Instrumentation and Technical Equipment

The practice of hand surgery requires appropriate instrumentation. The instruments used should be adapted in size to the tissue structures themselves, and the instruments should have an ergonomic handle for precision and comfort. Handles should be short because this surgery is performed in a superficial plane.

Here we will only describe the necessary instruments in common hand surgery procedures; instrumentation for osteosynthesis and instruments for microsurgery will be discussed in the corresponding chapters.


Procedures in emergency hand surgery are extremely varied, from an intervention lasting only a few minutes, consisting of a simple exploration followed by suturing, to ambitious interventions consisting of free tissue transfers in emergencies.

Within this very broad spectrum, the equipment requirements are very diverse. To facilitate the work of sterilization, it is therefore necessary to have separate boxes of instruments, each adapted in its contents to a set of procedures.

Common Instruments for Hand Surgery

Outside of the specific instrument needs required for a bone or microsurgical procedure, the common instruments are presented, in our practice, according to two distinct types of packaging.

The “common” hand surgery box represents the same minimum instrumentation required for small emergency procedures, such as an exploration of a skin wound or an extensor tendon suture. It contains the following instruments:

  • 2 scalpel handles adapted to blades 11, 15 and 23 ( Fig. 3.1a )

* DATASET SECTION:
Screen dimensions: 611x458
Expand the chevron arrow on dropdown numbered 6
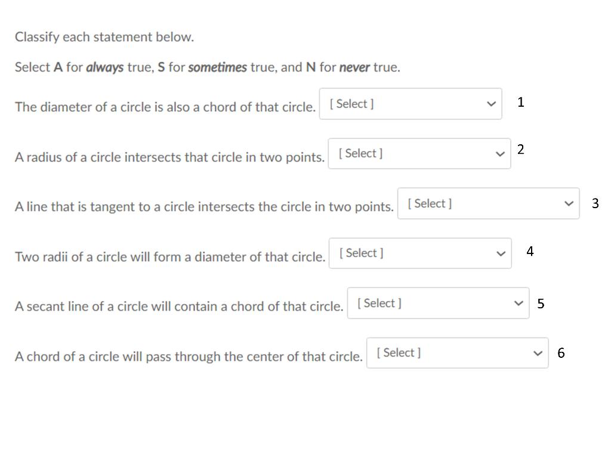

* WHAT YOU ARE ASKED TO DO:
Copy out the passage above on instrumentation for hand surgery in full, word for word.

* ANSWER SECTION:
Instrumentation and Technical Equipment

The practice of hand surgery requires appropriate instrumentation. The instruments used should be adapted in size to the tissue structures themselves, and the instruments should have an ergonomic handle for precision and comfort. Handles should be short because this surgery is performed in a superficial plane.

Here we will only describe the necessary instruments in common hand surgery procedures; instrumentation for osteosynthesis and instruments for microsurgery will be discussed in the corresponding chapters.


Procedures in emergency hand surgery are extremely varied, from an intervention lasting only a few minutes, consisting of a simple exploration followed by suturing, to ambitious interventions consisting of free tissue transfers in emergencies.

Within this very broad spectrum, the equipment requirements are very diverse. To facilitate the work of sterilization, it is therefore necessary to have separate boxes of instruments, each adapted in its contents to a set of procedures.

Common Instruments for Hand Surgery

Outside of the specific instrument needs required for a bone or microsurgical procedure, the common instruments are presented, in our practice, according to two distinct types of packaging.

The “common” hand surgery box represents the same minimum instrumentation required for small emergency procedures, such as an exploration of a skin wound or an extensor tendon suture. It contains the following instruments:

  • 2 scalpel handles adapted to blades 11, 15 and 23 ( Fig. 3.1a )